Mit Einführung der kontinuierlichen Glukosemessung (CGM) wurde neben dem Variationskoeffizienten das ambulante Glukoseprofil (AGP) etabliert. Der International Consensus Report von Battelino T et al. (Diabetes Care 2019) behandelt die Definition, Messung und Anwendung der „time in range“ (TIR). Demzufolge ist sie ein aussagekräftigeres Maß für die Glukosekontrolle bei Diabetes als der herkömmliche HbA1c-Wert. Der Bericht betont, dass die kontinuierliche Glukoseüberwachung und die Bewertung der Zeit im vordefinierten Glukosezielbereich entscheidende Parameter für eine präzisere Einschätzung der Stoffwechselkontrolle sind. Die TIR stellt dabei einen zusätzlichen Mehrwert zum traditionellen HbA1c-Wert dar, der gewisse Kriterien zur Auswertung eines AGP voraussetzt (Tab. 1).

Tab. 1: Kriterien zur Auswertung des AGP (modifiziert nach Battelino T et al., Diabetes Care 2019, International Consensus Report)

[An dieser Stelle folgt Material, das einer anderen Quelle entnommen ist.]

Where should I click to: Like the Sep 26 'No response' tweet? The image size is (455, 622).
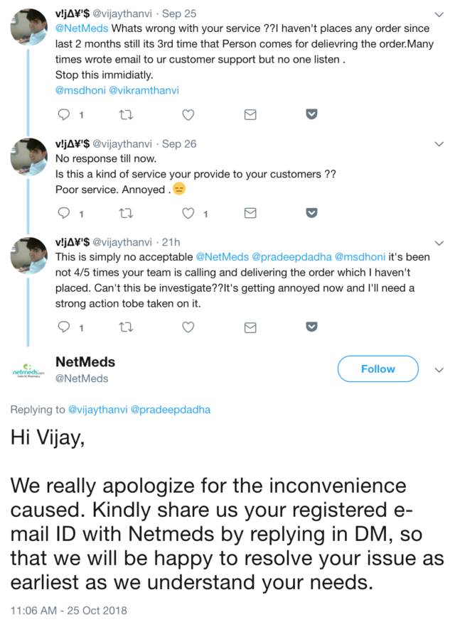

In der Arbeit von Vigersky RA et al. (Diabetes Technol Ther 2019) wurde der Zusammenhang zwischen TIR und HbA1c untersucht. Die Ergebnisse zeigten, dass die Zeit im Zielbereich eine Korrelation mit dem HbA1c-Wert aufweist. Eine höhere TIR war mit niedrigeren HbA1c-Werten verbunden. Jede absolute Veränderung der TIR um 10% ergab eine Veränderung des HbA1c-Wertes um 0,8%. Dabei fand sich bei einer 70%igen Zeit im Zielbereich ein HbA1c von ca. 7%.

Praxistipp
Die Zeit im Zielbereich (TIR) weist eine Korrelation mit dem HbA1c-Wert auf – eine hohe TIR ist mit einem niedrigen HbA1c assoziiert.

Ebenfalls 2019 publizierten Beck RW et al. (Diabetes Care) die Langzeiteffekte der intensiven Blutzuckerkontrolle im Diabetes Control and Complications Trial (DCCT). Die Ergebnisse zeigten, dass eine frühe intensive Insulintherapie bei Menschen mit Typ-1-Diabetes (T1D) langfristige Vorteile hinsichtlich der Reduzierung diabetischer Komplikationen wie Mikroalbuminurie und Retinopathie bietet. Insbesondere wurde festgestellt, dass eine verbesserte TIR mit geringeren Langzeitkomplikationen assoziiert war. Die Studie unterstreicht die nachhaltigen positiven Auswirkungen einer stringenten Glukosekontrolle, die sich auch in einer erhöhten TIR manifestieren und somit Langzeitkomplikationen bei Menschen mit Typ-1-Diabetes reduzieren kann. Die TIR wurde jedoch nicht mittels CGM ermittelt, sondern anhand von 7-Punkte-Messungen (vor und 90min nach den Mahlzeiten und vor dem Schlafengehen), die an einem Tag alle 3 Monate erhoben wurden. Die mittlere TIR war 41%, in der intensivierten Gruppe 52% und in der Kontrollgruppe 31%.

Die Messung der Glukosevariabilität ist von entscheidender Bedeutung für das optimale Diabetesmanagement. Die Integration von verschiedenen Parametern wie HbA1c, Standardabweichung, MAG, MAGE, Variationskoeffizient und AGP mit der Zeit im Zielbereich ermöglicht eine umfassende Beurteilung der kurz- und langfristigen sowie inter- und intraindividuellen Glukosevariabilität.